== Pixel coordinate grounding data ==
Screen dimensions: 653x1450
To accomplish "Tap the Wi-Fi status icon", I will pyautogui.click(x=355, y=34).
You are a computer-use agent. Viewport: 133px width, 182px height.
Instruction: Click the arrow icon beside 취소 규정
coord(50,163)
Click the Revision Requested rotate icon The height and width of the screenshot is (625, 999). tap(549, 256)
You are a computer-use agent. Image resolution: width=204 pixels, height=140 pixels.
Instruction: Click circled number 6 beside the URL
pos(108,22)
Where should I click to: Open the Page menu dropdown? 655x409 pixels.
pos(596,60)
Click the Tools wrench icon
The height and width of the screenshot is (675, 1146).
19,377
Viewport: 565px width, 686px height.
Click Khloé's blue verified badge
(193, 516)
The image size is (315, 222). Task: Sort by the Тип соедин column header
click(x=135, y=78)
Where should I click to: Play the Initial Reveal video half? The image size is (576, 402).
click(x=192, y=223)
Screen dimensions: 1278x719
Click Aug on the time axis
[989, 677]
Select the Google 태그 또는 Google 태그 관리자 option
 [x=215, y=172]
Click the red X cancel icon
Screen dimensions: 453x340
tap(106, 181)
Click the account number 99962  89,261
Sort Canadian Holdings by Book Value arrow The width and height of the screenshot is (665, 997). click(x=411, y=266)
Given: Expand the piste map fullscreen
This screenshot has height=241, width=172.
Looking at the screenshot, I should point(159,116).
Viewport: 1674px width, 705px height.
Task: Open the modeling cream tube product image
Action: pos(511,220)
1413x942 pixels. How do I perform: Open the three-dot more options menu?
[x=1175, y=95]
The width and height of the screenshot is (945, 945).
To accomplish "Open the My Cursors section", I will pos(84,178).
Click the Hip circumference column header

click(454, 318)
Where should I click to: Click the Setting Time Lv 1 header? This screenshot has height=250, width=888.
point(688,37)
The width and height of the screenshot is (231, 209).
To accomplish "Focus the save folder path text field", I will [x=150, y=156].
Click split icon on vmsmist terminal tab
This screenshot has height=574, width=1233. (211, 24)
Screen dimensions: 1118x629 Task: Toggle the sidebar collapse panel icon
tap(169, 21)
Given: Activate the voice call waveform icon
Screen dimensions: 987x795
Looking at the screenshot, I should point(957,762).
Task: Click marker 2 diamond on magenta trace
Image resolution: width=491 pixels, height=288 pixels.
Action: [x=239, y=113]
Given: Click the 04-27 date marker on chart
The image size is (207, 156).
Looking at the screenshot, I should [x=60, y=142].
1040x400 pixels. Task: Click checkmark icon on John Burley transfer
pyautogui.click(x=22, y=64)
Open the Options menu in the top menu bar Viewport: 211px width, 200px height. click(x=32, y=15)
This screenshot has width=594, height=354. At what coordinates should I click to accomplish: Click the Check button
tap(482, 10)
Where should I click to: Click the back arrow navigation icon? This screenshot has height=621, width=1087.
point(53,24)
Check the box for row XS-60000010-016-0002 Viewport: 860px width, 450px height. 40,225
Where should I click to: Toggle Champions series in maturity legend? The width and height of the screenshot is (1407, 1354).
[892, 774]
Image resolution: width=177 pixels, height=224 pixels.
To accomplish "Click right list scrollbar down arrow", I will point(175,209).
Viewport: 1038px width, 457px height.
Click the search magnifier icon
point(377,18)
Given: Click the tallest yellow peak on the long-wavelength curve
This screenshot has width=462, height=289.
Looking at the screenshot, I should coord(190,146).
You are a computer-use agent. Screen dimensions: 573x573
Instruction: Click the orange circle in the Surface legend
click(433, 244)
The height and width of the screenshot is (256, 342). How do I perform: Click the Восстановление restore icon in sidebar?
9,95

== Problem details ==
Return, please, the lines of the data from the first through the line containing "Click the Revision", both kept, exactly as they stand and nothing more.

== Expected answer ==
Screen dimensions: 653x1450
To accomplish "Tap the Wi-Fi status icon", I will pyautogui.click(x=355, y=34).
You are a computer-use agent. Viewport: 133px width, 182px height.
Instruction: Click the arrow icon beside 취소 규정
coord(50,163)
Click the Revision Requested rotate icon The height and width of the screenshot is (625, 999). tap(549, 256)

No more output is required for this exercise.